It’s been reported that U.S. President Donald Trump will e33make a visit to the Korean Demilitarized Zone on his trip to South Korea between June 29 and 30. As his visit to the DMZ was canceled due to weather conditions when he came to Korea in November 2017, it is likely that the plan will be materialized. The Washington Post speculated that President Trump may join North Korean leader Kim Jong Un around the inter-Korean borders. In response, South Korean presidential office Cheong Wa Dae said it had no idea.
Expectations have only risen about the resumption of the U.S.-North Korea denuclearization dialogue since Pyongyang released a letter written by President Trump.
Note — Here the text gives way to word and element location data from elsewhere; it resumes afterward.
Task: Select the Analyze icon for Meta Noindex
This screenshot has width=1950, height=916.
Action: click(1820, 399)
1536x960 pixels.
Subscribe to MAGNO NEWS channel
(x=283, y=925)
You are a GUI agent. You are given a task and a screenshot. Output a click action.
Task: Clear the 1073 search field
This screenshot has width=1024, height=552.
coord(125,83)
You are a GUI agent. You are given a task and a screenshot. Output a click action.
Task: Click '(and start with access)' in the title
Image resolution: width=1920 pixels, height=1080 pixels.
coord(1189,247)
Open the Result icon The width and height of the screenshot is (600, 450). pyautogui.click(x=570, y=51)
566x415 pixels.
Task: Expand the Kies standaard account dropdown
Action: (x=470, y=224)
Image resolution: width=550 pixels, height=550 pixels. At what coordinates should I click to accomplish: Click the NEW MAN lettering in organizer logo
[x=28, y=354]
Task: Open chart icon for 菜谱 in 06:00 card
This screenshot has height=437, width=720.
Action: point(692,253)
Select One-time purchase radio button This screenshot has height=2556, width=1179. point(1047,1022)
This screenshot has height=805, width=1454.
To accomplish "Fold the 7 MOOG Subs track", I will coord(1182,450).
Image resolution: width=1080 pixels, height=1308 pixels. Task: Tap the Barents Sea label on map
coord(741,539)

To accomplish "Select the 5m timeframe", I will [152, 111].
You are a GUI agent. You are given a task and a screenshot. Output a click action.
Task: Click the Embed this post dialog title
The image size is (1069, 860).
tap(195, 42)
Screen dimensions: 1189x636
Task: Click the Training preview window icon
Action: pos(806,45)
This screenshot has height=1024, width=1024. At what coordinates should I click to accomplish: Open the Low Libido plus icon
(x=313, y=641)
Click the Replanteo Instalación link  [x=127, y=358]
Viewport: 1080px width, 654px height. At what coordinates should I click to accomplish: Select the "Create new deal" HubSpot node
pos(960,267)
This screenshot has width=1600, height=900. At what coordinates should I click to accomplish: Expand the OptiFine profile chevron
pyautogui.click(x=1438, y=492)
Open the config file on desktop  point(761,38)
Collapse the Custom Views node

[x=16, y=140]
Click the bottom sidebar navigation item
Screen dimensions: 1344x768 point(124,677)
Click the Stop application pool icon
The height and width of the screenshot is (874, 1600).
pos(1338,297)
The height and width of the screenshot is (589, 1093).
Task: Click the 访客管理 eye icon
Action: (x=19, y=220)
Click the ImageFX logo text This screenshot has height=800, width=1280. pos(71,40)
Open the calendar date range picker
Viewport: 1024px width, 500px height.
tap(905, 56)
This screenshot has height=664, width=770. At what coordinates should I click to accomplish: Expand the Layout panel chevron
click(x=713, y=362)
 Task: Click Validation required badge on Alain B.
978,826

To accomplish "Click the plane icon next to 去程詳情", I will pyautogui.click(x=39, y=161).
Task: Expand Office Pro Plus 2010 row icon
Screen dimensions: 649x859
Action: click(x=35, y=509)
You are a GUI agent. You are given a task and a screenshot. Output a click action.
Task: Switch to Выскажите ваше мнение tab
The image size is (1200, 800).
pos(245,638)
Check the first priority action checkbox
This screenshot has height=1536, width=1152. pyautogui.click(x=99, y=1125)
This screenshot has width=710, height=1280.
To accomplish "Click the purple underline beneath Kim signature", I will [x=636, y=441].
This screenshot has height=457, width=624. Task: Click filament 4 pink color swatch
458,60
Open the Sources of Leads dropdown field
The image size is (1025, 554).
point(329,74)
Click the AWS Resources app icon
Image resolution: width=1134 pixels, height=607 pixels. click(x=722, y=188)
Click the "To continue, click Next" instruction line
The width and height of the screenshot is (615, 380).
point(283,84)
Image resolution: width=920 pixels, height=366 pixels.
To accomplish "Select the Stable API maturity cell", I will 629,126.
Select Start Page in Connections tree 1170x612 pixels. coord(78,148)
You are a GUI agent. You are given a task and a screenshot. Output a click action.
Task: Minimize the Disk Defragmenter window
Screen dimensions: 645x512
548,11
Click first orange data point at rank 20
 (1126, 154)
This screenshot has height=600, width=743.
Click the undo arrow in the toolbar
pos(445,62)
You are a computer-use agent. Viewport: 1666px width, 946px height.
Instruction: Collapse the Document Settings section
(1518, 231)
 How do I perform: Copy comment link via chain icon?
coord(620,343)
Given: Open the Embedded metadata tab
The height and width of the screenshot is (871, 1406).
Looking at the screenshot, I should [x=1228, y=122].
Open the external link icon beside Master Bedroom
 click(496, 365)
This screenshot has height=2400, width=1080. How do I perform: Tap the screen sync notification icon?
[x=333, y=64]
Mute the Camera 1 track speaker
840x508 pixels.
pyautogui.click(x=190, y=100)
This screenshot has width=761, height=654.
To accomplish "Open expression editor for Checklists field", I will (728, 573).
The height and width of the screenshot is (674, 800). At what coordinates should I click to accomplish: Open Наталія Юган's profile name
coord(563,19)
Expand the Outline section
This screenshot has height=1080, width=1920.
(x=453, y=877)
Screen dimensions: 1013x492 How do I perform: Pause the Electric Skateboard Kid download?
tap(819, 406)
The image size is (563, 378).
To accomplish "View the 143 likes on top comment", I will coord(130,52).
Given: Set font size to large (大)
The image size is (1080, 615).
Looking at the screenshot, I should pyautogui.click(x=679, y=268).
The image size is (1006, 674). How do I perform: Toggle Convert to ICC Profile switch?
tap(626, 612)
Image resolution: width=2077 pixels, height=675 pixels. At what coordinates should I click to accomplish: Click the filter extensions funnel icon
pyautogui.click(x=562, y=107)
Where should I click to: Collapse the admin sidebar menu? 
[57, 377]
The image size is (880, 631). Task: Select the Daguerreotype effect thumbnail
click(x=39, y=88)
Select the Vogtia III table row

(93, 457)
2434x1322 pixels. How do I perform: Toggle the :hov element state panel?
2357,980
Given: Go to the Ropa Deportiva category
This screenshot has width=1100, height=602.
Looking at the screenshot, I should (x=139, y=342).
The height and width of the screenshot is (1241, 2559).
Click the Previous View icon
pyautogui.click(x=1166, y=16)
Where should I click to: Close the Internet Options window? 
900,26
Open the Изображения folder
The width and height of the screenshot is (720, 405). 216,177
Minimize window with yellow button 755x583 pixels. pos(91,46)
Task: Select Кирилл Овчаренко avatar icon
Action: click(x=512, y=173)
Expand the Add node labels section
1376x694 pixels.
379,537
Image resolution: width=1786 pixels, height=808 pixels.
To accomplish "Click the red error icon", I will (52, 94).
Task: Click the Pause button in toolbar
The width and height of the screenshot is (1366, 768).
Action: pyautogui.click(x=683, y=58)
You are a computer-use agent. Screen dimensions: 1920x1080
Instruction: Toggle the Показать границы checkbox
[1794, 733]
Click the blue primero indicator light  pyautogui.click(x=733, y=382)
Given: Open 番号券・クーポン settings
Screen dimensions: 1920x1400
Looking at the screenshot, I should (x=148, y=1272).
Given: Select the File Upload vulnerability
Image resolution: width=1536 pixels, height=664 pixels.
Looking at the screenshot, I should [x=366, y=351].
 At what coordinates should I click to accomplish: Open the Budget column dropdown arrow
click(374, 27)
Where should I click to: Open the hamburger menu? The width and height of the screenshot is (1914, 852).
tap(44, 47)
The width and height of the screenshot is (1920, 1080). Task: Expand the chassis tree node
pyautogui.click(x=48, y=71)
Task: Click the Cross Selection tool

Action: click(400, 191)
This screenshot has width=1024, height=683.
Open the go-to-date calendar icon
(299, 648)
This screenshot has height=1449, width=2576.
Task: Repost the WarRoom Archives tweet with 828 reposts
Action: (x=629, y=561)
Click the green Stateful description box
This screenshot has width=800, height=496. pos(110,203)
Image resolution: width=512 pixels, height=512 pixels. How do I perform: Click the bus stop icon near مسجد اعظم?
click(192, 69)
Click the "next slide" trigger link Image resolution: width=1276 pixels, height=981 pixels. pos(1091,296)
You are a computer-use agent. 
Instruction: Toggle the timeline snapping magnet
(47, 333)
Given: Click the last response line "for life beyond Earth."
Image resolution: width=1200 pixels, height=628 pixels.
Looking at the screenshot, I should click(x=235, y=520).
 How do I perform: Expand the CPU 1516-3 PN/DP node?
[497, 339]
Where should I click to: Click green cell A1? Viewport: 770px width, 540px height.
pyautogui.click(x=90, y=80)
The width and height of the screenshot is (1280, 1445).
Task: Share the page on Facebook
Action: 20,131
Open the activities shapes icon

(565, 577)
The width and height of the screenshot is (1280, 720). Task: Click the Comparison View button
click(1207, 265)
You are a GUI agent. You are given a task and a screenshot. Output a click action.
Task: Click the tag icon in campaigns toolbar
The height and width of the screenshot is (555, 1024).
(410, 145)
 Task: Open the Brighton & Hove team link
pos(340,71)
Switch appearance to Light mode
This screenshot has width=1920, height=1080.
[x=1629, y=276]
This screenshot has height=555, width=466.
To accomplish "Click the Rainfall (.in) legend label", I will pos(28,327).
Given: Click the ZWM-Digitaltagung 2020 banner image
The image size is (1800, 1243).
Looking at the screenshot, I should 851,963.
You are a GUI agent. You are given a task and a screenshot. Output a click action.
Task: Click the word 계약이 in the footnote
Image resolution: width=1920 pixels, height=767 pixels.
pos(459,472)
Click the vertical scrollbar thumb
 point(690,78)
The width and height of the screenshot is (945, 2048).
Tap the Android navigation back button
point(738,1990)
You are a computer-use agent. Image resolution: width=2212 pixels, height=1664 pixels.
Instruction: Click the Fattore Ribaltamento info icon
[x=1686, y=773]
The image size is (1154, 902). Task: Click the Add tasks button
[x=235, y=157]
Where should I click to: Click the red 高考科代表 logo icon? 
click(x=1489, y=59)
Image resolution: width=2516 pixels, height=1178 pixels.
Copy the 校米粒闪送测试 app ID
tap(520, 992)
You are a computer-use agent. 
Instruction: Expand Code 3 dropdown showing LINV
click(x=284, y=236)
Expressing his content with the letter, he said he will take a deep look at an interesting part in it. Regarding the North’s response, U.S. State Secretary Mike Pompeo expected that there is a high likelihood for talks with the North, saying that Washington always remain ready to get going. It seems clear that a breakthrough will be made for the stalled front before President Trump visits Seoul.
The South Korean government has awaited North Korea’s response being open to a possible inter-Korean summit talk before Trump’s visit to Seoul. It seems relevant that it decided to send rice to the North last week. If things go as wished, South Korean President Moon Jae-in would meet up with Kim and specify the way to denuclearization in discussion with President Trump who would join Chinese President Xi Jinping and hear about his visit to Pyongyang at the upcoming G20 summit in Osaka, Japan. Added to it, Cheong Wa Dae may be picturing a surprise occasion at the DMZ.
Two years ago when President Trump addressed the South Korean National Assembly, he criticized North Korea for dictatorship and violations of human rights, warning it not to belittle or test Washington’s patience. To be sure, things were different then when tensions around the Korean Peninsula was heightened due to North Korea’s nuclear and missile provocations. However, any significant difference has not been made to the status quo. Not any further step toward denuclearization has been taken. Kim has shown none of sings of change in his attitude. Rather than that, he seems ever more confident thanks to Xi’s visit to Pyongyang than before.
President Trump’s visit to the DMZ and his message to North Korea may ignite a meaningful change. At the same time, it is important to show a series of diplomatic efforts made behind the scenes in the form of a well-planned occasion. However, it will only be left in vanity without any practical progress. Rather than staging dramatic scenes, it takes practical dialogue between Washington and Seoul and furthermore working-level negotiations between Washington and Pyongyang to increase chances of diplomatic success.